[Start of Text section]

NLP challenge project

bfarzin · May 2, 2019, 10:08pm

FWIW on this I am going to try to pull down a larger Twitter (spanish) data set for LM modeling (or fine-tuning) Script is pretty simple if you have Tweepy installed and have an “authorized” account (just a matter of requesting it.) Code is below if it helps anyone else out. the text file will only be good for LM training (single column with just the full tweet text in it)

import tweepy
from config_twitter import Config_Twitter
import json
import os

from ipdb import set_trace

#config params
my_config = Config_Twitter()
consumer_key = my_config.CONSUMER_KEY
consumer_secret = my_config.CONSUMER_SECRET
access_token = my_config.ACCESS_TOKEN
access_token_secret = my_config.ACCESS_TOKEN_SECRET

auth = tweepy.OAuthHandler(consumer_key,consumer_secret)
auth.set_access_token(access_token,access_token_secret)


class StdOutListener(tweepy.streaming.StreamListener):
    def __init__(self,out_fn):
        self.fhOut = open(out_fn,'a')
        self.fhOut.write("tweet_text" + os.linesep)

[End of Text section]
[Start of Records for the task]

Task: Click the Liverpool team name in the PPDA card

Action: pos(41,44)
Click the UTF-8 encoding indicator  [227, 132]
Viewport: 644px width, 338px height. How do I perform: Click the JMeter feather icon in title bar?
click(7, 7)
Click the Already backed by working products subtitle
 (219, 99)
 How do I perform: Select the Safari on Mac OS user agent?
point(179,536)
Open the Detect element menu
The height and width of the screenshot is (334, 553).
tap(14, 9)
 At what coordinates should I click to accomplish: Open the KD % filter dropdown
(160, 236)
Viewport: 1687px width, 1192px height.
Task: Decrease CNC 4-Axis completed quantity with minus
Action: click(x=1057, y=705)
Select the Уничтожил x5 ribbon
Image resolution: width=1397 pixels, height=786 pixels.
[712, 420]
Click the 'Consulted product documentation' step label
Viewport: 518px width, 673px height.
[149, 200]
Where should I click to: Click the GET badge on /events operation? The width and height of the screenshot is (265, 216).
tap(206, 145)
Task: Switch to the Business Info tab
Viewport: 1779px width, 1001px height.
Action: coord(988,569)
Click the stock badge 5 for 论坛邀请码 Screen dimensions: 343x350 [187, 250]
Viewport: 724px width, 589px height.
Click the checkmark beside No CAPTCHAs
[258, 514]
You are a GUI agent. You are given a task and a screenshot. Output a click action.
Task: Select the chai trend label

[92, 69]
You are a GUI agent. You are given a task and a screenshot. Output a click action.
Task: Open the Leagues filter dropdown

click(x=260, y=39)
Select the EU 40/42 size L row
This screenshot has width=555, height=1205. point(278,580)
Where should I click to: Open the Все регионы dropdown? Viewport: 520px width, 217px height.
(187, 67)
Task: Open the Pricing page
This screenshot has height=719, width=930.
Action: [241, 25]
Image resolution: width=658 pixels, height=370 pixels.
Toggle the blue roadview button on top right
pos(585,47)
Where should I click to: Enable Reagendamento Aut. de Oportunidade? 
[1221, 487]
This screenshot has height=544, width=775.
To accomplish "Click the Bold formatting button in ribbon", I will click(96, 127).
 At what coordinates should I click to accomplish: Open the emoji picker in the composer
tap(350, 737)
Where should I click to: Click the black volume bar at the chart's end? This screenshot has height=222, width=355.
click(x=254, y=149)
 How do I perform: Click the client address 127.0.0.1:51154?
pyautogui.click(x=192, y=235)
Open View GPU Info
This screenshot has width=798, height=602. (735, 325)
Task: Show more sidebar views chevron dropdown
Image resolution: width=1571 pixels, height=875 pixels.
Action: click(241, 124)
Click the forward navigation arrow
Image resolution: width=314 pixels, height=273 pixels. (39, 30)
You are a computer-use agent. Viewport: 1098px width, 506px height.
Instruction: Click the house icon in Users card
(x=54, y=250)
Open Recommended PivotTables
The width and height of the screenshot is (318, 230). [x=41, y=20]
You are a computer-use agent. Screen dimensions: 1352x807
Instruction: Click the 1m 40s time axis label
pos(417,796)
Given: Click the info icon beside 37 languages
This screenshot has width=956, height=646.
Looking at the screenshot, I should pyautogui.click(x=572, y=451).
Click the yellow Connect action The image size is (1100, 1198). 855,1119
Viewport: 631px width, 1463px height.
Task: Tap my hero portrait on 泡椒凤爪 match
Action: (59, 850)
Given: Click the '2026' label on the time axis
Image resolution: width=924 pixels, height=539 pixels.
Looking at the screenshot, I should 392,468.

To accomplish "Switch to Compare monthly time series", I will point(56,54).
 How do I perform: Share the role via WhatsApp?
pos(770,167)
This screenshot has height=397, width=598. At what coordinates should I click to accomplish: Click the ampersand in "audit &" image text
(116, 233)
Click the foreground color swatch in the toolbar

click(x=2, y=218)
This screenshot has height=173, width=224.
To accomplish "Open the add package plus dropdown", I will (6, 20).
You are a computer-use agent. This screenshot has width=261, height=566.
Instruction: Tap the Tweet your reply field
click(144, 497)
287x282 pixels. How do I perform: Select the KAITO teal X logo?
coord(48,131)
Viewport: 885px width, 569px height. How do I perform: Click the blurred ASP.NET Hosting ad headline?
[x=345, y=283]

[End of Records for the task]

Actions to take:
1) From the records, copy out the lines starting at the one containing "Image resolution: width=658" and ending at the one containing "[1221, 487]", both included.
2) Continue the forum post about collecting Spanish tweets with Tweepy, picking up after its last line.
The text and the records were drawn from separate sources.

Answer set:
1)
Image resolution: width=658 pixels, height=370 pixels.
Toggle the blue roadview button on top right
pos(585,47)
Where should I click to: Enable Reagendamento Aut. de Oportunidade? 
[1221, 487]

2)
        super().__init__()
    #This function gets called every time a new tweet is received on the stream
    def on_data(self, data):
        j=json.loads(data)
        try:
            if 'extended_tweet' in j.keys():
                text = j['extended_tweet']['full_text']
                print(text)
                self.fhOut.write('"' + text + '"' + os.linesep)
        except KeyError:
            pass

    def on_error(self, status):
        print("ERROR")
        print(status)

try:
    l = StdOutListener('out_file.txt')
    stream = tweepy.Stream(auth,l)
    stream.filter(languages=["es"],track=['el','su','lo','y','en'])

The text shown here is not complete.